Une colonne vertébrale hors du commun pour ce petit mammifère africain.
C’est une bestiole qui n’a l’air de rien. Une petite musaraigne africaine d’une douzaine de centimètres au très long nez. Pourtant, sous la peau du Scutisorex, au niveau de son dos, se niche une véritable incongruité de l’évolution: une colonne vertébrale totalement différente de celle qui nous équipe, nous humains. Beaucoup plus épaisse et aplatie, elle s’articule en plaques qui s’emboitent entre elles, lui conférant une sorte de carapace interne d’une robustesse étonnante! Le long du bassin du Congo se transmettent ainsi certaines histoires disant qu’il est possible se tenir debout sur le dos de ce petit mammifère sans qu’il en souffre.

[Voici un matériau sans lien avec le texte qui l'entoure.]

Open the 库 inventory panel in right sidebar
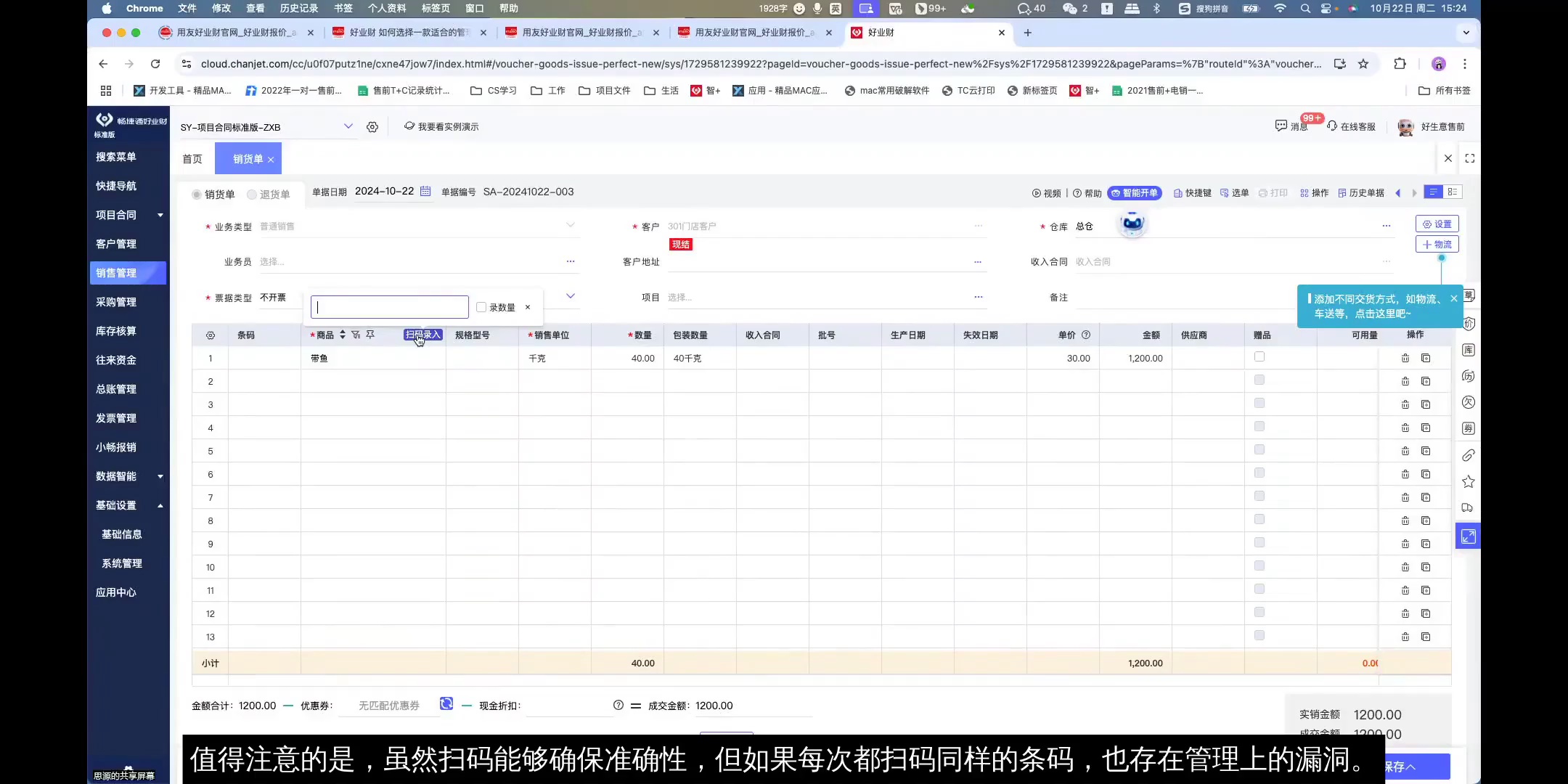 click(x=1468, y=349)
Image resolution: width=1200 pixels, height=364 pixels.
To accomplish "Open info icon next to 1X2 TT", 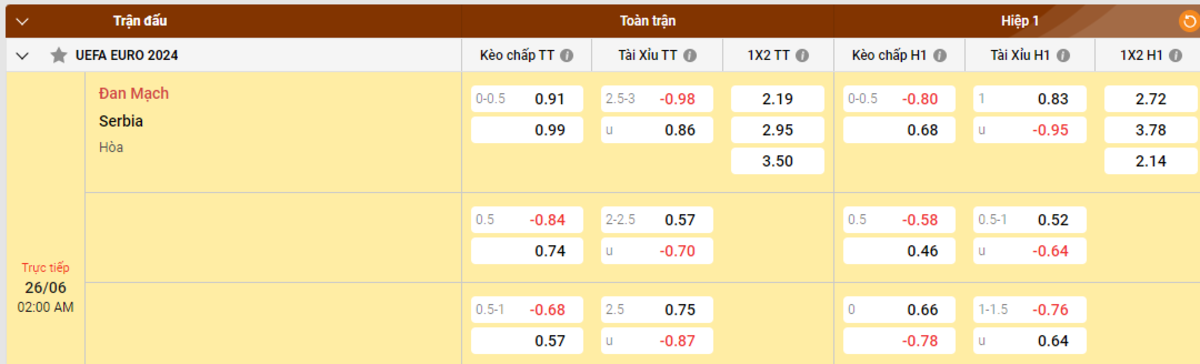I will [x=803, y=56].
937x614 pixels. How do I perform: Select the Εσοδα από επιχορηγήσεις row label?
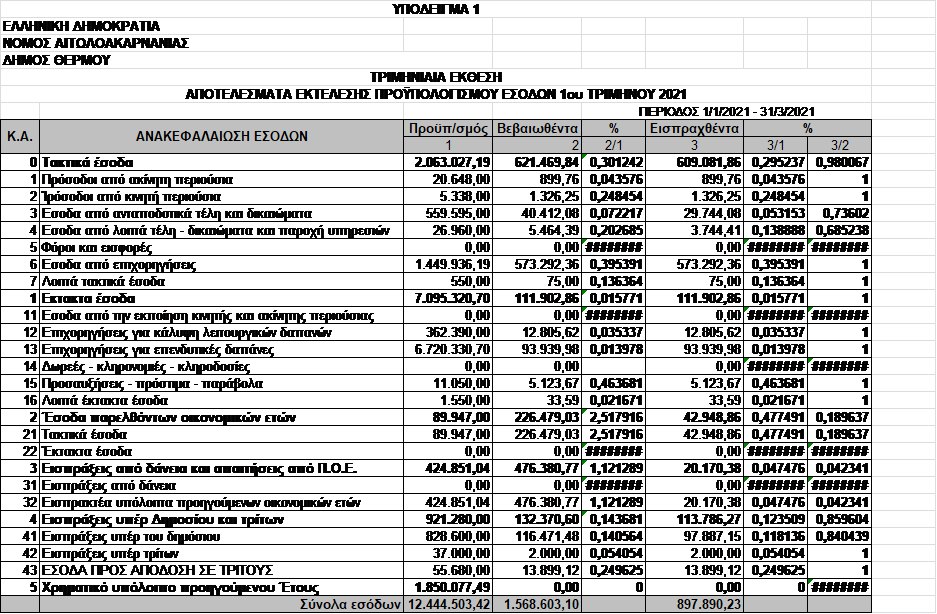[x=111, y=264]
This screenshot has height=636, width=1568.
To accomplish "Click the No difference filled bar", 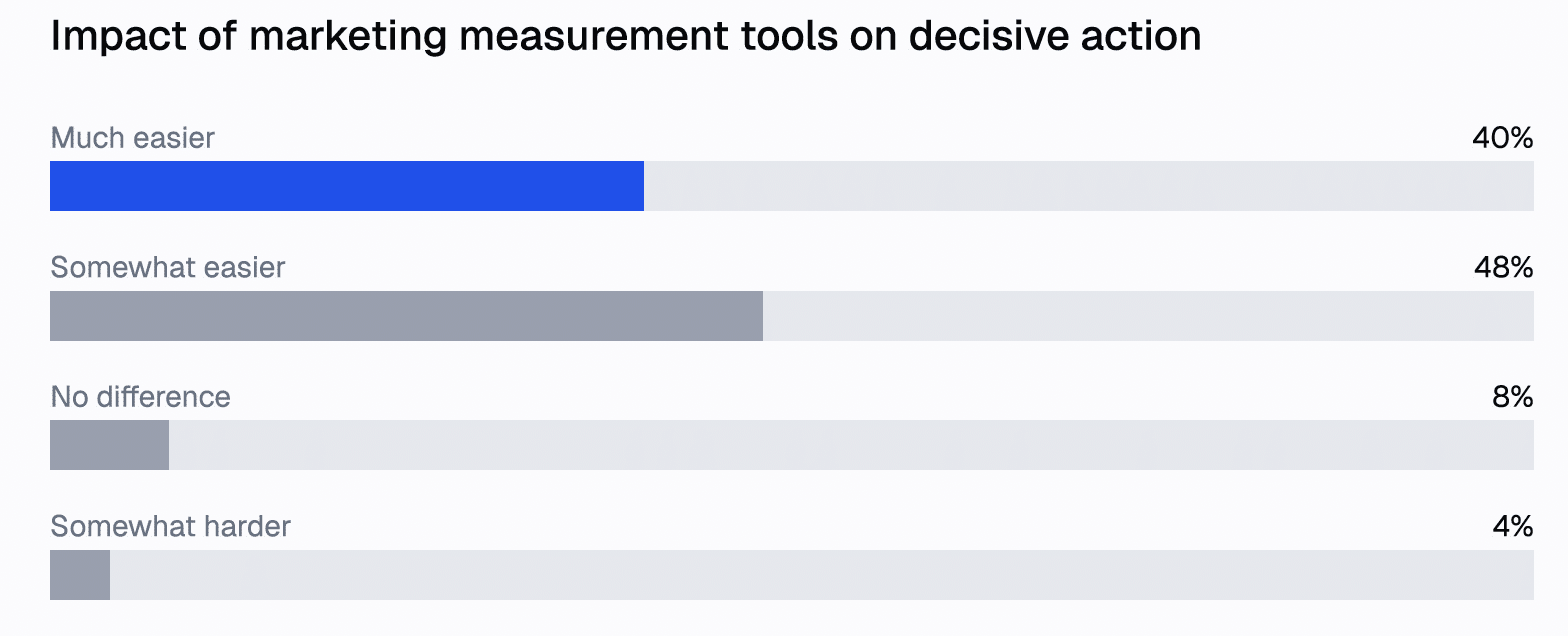I will coord(109,445).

« Scutisorex somereni » ©JULIAN KERBIS PETERHANS, FIELD MUSEUM
Deux chercheurs du Muséum d’Histoire Naturelle de Chicago (Etats-Unis) viennent de publier une étude en imagerie dans Proceedings of the Royal Society B. Ils ont passé au scanner tous les spécimens de cet animal présents dans leur collection : soit 13 de Scutisorex somereni et 3 de Scutisorex thori. En effet, seulement deux espèces de Scutisorex sont recensées dans le monde ! Et, d’ailleurs, avant 2013, une seule, S. somereni, était connue… Il fallut une publication dans les Biology Letters signée par une équipe internationale composée d’Américains, d’Africains, de Belges et d’un Allemand pour garnir cette maigre collection avec S. thori, un cousin proche vivant dans les mêmes coins et recoins des forêts tropicales humides du Congo. Et nommé ainsi en référence à la force légendaire du dieu nordique Thor. Car, cette dernière s’est également avérée être doté d’une épine dorsale hors du commun. Légèrement moins pourvue que celle de S.somereni -elle ne possède que 8 vertèbres lombaires quand son cousin en a 12-, la colonne de Scutisorex thori en possède toutefois les mêmes caractéristiques de résistance. « Mais pas exactement la même structure, analyse Christiane Denys, professeure au Muséum National d’Histoire Naturelle (Paris) et qui travaille sur l’évolution morphologique des petits mammifères africains. La comparaison des deux espèces, Scutisorex thori et Scutisorex somereni montre que celle de somereni est plus complexe. De plus, ses vertèbres sont davantage aplaties, comme s’il y avait une augmentation de cette tendance évolutive. »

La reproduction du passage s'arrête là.